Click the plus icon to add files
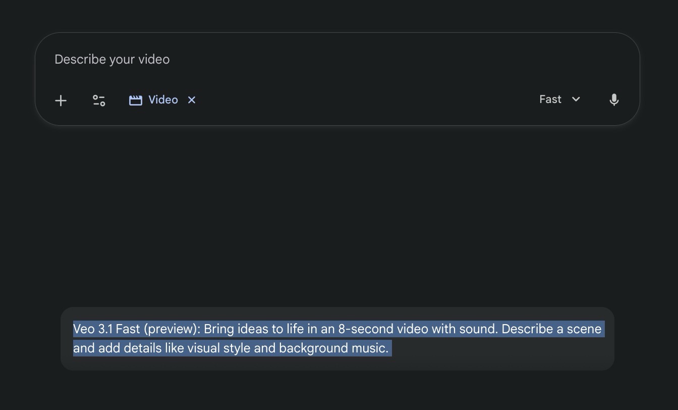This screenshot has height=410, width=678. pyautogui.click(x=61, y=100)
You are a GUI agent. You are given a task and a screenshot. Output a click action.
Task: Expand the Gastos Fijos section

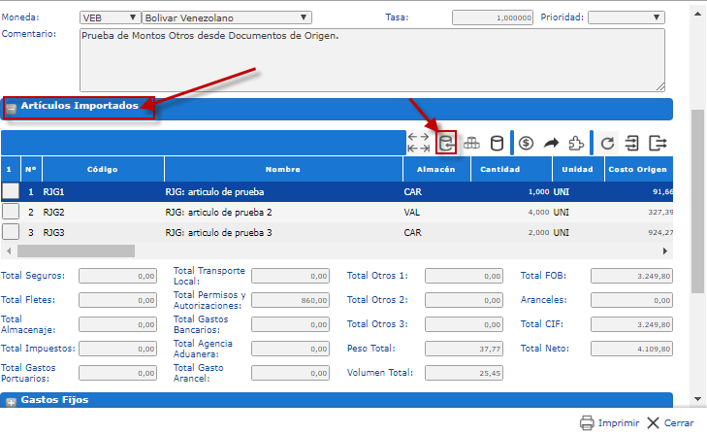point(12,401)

-.-.-

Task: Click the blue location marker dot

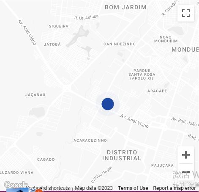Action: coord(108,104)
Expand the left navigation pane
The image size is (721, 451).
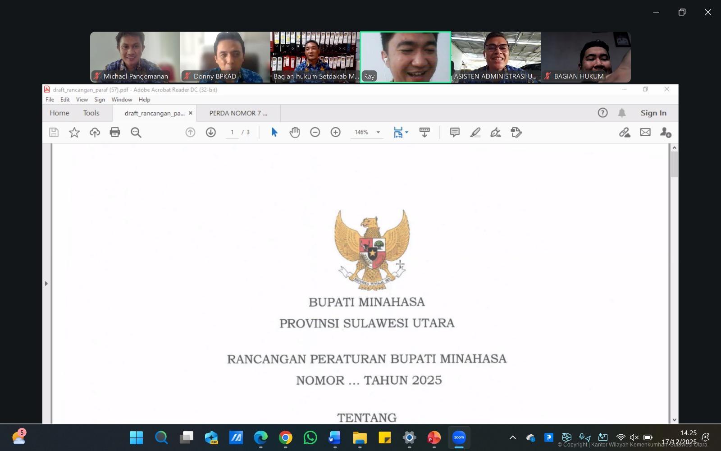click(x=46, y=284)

-.-.-

WHAT YOU HAVE TO DO
Copy the lines of data starting at the line that contains "You are a GUI" and ending at the line that contains "point(12,401)", keeping both of those lines, and leave the pictures out of your answer.

COMPLETED EXERCISE
You are a GUI agent. You are given a task and a screenshot. Output a click action.
Task: Expand the Gastos Fijos section

point(12,401)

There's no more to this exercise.